— BEGIN Data in this exercise —

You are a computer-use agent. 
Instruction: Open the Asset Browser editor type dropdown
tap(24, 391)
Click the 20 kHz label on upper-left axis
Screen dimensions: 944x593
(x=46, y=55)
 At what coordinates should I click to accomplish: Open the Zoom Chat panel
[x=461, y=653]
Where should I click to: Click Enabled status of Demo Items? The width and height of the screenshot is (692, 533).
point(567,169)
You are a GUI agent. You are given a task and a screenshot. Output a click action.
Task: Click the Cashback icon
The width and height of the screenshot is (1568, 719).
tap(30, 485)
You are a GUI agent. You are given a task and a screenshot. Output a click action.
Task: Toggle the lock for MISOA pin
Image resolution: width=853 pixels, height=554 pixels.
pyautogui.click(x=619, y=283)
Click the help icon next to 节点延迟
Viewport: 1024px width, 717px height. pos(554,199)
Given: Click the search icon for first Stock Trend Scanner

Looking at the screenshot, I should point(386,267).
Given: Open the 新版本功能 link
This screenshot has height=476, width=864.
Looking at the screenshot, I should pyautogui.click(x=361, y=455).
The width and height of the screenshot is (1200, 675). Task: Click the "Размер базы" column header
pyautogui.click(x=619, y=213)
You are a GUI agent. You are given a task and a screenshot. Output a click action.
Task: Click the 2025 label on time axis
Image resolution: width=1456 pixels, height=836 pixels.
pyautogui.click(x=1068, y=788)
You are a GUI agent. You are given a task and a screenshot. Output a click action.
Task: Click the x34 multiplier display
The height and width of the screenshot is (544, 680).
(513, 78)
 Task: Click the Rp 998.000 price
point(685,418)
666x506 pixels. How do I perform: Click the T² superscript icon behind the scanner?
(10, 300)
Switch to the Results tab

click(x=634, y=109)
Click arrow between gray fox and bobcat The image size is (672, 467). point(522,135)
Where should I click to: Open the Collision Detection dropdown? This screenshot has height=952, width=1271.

— END Data in this exercise —

**Stated exercise**
Extract each line of the material above that contains the word "icon", copying every such line in full.

**Solution to this task**
Task: Click the Cashback icon
Click the help icon next to 节点延迟
Given: Click the search icon for first Stock Trend Scanner
666x506 pixels. How do I perform: Click the T² superscript icon behind the scanner?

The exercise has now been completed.